Orang-orang yang mulai memikirkan hal itu mulai menjauhi satu sama lain. Mata mereka memancarkan ketakutan yang amat sangat. Faktanya mereka semua sudah tahu jika nenek itu hanyalah awalnya.

Kim Namwoon menyadari jika para penumpang mulai merasa goyah.

“Haha, apa yang kalian takutkan? Kalau begitu kita hanya perlu membunuhnya setelah ini! Dasar pengecut. Jangan biarkan rasa khawatir menghentikan langkah kalian! Kita punya kesempatan bertahan hidup yang sama!”

Aku tahu jika Kim Namwoon akan berkata seperti itu, karena itu aku langsung memotong perkataannya dengan lambaian tanganku.

“Tidak perlu bertaruh seperti itu. Ada cara lain supaya kalian bisa bertahan hidup tanpa perlu menjadi pembunuh.”

“Apa?”

“Ba-bagaimana caranya?”

Para penumpang menjadi semakin tertekan dan wajah Kim Namwoon terlihat semakin menyeramkan.

“Apa kalian lupa? Syarat menyelesaikan skenario ini bukan membunuh ‘seseorang’.”

Hampir semua orang merasa bingung dengan kata-kataku, tapi ada beberapa orang yang menyadari sesuatu.

[Bunuh satu atau lebih makhluk hidup.]

Benar. Sejak awal, skenario ini tidak pernah menyebutkan ‘orang/manusia’ secara spesifik.

Membunuh satu atau lebih makhluk hidup. Dengan kata lain, semua macam makhluk hidup bisa digunakan. Orang-orang dengan pikiran tajam langsung menunjuk kotak yang sedang kupegang.

“Serangga! Serangga!”

Belalang yang ada di dalam kotak mulai berlompatan. Mata mereka semua mulai bersinar kembali dan aku menganggukkan kepalaku.

“Benar. Serangga.”

Aku menaruh tanganku dan mengambil seekor belalang. Ini adalah belalang gendut yang kulihat tadi.
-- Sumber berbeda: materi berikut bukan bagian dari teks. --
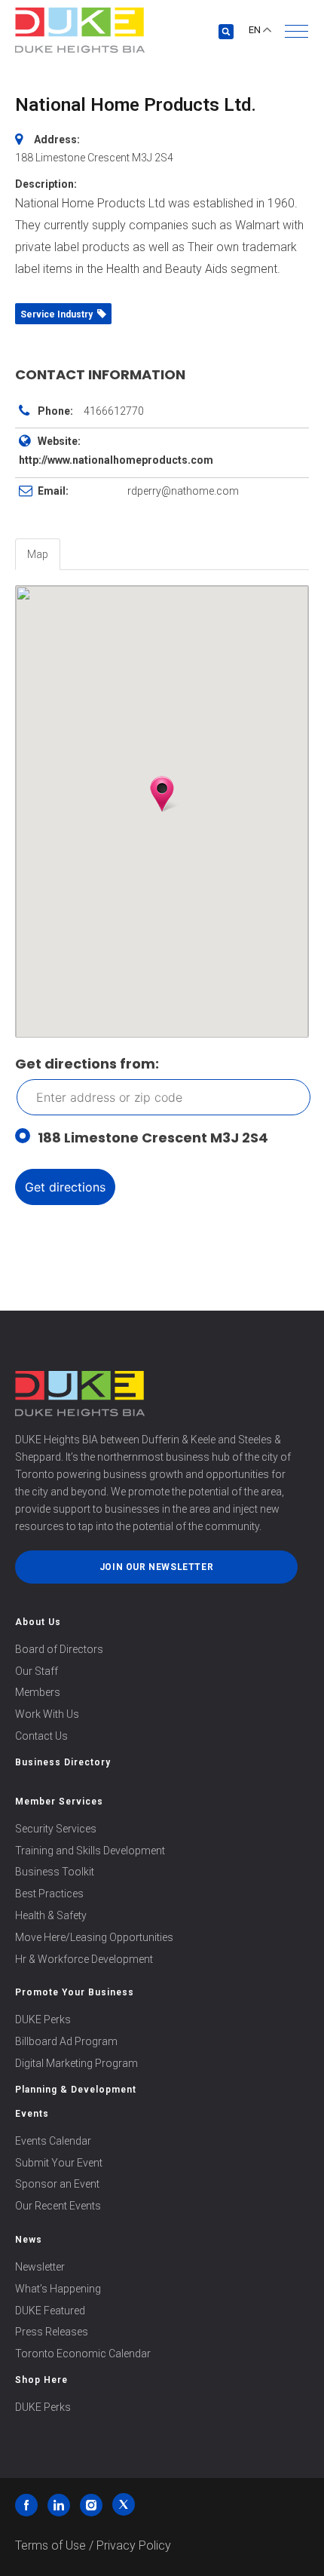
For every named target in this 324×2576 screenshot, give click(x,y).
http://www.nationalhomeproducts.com (116, 460)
“Ce-cepat berikan padaku!”

“Hanya satu! Aku hanya butuh satu saja!”

Aku langsung melangkah mundur saat melihat mereka mulai melangkah mendekat. Saat ini aku sedang melihat wajah penuh kegilaan, sama seperti wajah orang-orang yang tadi memukuli nenek itu. Meski begitu aku tetap tersenyum. Kenapa? Meski keadaan sangat berbahaya, kenapa jantungku berdetak penuh kebahagiaan?

“Apa kalian mau ini?”

 Aku mengayunkan kotak itu seperti sedang memprovokasi binatang-binatang liar. Beberapa orang yang tidak sabaran langsung melompat ke arahku.

“Cepat tangkap dia!”

Aku langsung membunuh belalang yang ada di tanganku.

[Kau berhasil mendapatkan predikat ‘Pembunuh Pertama’!]

[100 koin sudah diberikan sebagai bentuk kompensasi.]

Di saat yang sama, aku langsung melemparkan kotak yang ada di tanganku sekuat mungkin. Aku melemparkannya ke arah yang berlawanan dari tubuh nenek dan para orang yang sedang berkerumun.

“Ini gila!”

Semua serangga yang lepas dari kotak itu langsung berlompatan ke segala pernjuru gerbong.